Sem licitação e sem contrato, RJ gasta R$ 75 milhões em kits educativos com empresa suspeita de fraude
O governo do estado escolheu o modelo de aquisição por “ata de registro de preços”, mesmo padrão de negócio investigado por procuradores da República de Pernambuco, onde houve suspeita de compra superfaturada com fraude no processo licitatório.
O Governo do Rio de Janeiro gastou mais de R$ 75 milhões, sem licitação ou contrato assinado, em kits educativos com a CDEL Distribuidora. A empresa faz parte do grupo econômico dos irmãos Antonio e Gustavo Mendes, denunciados pelo Ministério Público Federal (MPF) de Pernambuco em 2023 por fraudes em licitações.
A CDEL Distribuidora, segundo o MPF de Pernambuco, tem histórico de irregularidades em várias cidades, vendendo a valores superiores aos de mercado.
A aquisição no RJ ocorreu através do mecanismo de “ata de registro de preços”, mesmo modelo investigado no caso de Pernambuco, onde a empresa teria superfaturado a compra de livros em R$ 5,6 milhões.
O modelo de compra adotado em Pernambuco foi o mesmo realizado no Rio de Janeiro.
Neste modelo, o contratante “pega carona” em uma compra semelhante feita por outro órgão público.
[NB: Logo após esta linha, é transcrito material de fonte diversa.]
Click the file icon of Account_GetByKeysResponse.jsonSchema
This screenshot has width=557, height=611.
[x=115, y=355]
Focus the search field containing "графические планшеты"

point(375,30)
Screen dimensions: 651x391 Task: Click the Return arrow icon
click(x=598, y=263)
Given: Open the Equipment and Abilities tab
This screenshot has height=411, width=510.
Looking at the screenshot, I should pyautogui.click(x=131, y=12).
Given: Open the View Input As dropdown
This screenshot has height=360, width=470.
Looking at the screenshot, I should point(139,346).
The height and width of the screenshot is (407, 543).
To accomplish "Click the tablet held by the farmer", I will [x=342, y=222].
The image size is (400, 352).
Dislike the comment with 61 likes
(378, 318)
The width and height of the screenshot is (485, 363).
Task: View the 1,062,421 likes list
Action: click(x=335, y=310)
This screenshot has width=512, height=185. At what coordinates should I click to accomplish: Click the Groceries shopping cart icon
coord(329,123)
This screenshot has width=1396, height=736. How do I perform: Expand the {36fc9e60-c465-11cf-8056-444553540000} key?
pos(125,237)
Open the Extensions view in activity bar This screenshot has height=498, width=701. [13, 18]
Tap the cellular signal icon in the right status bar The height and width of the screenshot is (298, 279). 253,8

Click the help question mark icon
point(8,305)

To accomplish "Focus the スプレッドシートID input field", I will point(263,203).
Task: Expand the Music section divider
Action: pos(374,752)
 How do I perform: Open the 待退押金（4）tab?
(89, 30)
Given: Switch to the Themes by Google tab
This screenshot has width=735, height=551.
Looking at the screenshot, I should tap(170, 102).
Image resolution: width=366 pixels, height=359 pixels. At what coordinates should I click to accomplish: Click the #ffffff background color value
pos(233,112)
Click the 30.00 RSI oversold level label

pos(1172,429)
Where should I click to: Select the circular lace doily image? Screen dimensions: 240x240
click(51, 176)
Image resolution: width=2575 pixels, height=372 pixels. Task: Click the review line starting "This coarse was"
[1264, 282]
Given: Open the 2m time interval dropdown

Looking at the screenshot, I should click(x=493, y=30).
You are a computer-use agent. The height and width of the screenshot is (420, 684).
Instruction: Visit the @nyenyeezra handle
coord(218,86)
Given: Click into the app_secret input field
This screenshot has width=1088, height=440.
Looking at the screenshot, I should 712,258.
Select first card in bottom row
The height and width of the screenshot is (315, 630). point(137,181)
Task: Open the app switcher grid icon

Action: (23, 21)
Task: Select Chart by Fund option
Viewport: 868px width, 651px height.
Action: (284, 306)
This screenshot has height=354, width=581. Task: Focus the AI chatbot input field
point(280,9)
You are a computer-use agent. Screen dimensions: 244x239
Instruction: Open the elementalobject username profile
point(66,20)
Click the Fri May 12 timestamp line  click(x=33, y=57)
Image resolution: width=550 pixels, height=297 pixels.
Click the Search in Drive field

Por exemplo: Se uma cidade de São Paulo comprou livros por R$ 50, outro ente público pode “pegar carona” na tabela de preços e comprar livros no mesmo valor.
Essa é uma forma de dar agilidade ao processo de aquisição, sem gerar prejuízos aos cofres públicos. O problema é que o governo do RJ usou como base uma compra de livros, mas adquiriu outro produto.
O Governo do Estado do Rio aproveitou a ata original que tratava da compra de livros literários por São Paulo. Porém, o estado fluminense comprou kits personalizados com cartilhas de 40 páginas, cartazes, adesivos e folhetos digitais e físicos sobre temas como direitos das mulheres, dengue e trânsito.
“A palavra ‘personalização’ é incompatível com a adesão à ata. Você está usando algo especificado por outro órgão. No máximo, pode colocar um logotipo”, explicou Accioly.
A equipe de assessoria jurídica da Secretaria da Casa Civil do Governo do Rio de Janeiro classificou a consulta de preço realizada no estado como “ineficaz”. Cada kit custou R$ 46,29.
No parecer, os técnicos apontaram que a cotação foi feita com apenas 12 empresas, o que não atende a determinação da Procuradoria Geral do Estado, diante da diversidade do mercado editorial e de possíveis revendedores e distribuidores.
Em outubro do ano passado, os sócios da CDEL foram denunciados pelo MPF pernambucano pela segunda vez.
A denúncia ocorreu no mesmo mês em que a empresa recebeu os pagamentos do governo do Rio. Foram cinco parcelas que totalizaram R$ 75 milhões. Os pagamentos ocorreram sem haver nem mesmo um contrato assinado entre eles.
Essa não é a primeira vez que o Governo do RJ faz uma compra milionária sem licitação para material educativo.
Em nota, a defesa dos irmãos Antônio e Gustavo Mendes disse que a denúncia oferecida pelo Ministério Público Federal ainda não foi recebida pela Justiça. Os advogados disseram que não há elementos de resposta antes da formalização do processo e que, caso haja o recebimento da denúncia, a empresa e os sócios vão responder oportunamente.
A defesa disse ainda que não há nada que impeça a participação da empresa em processos licitatórios no país.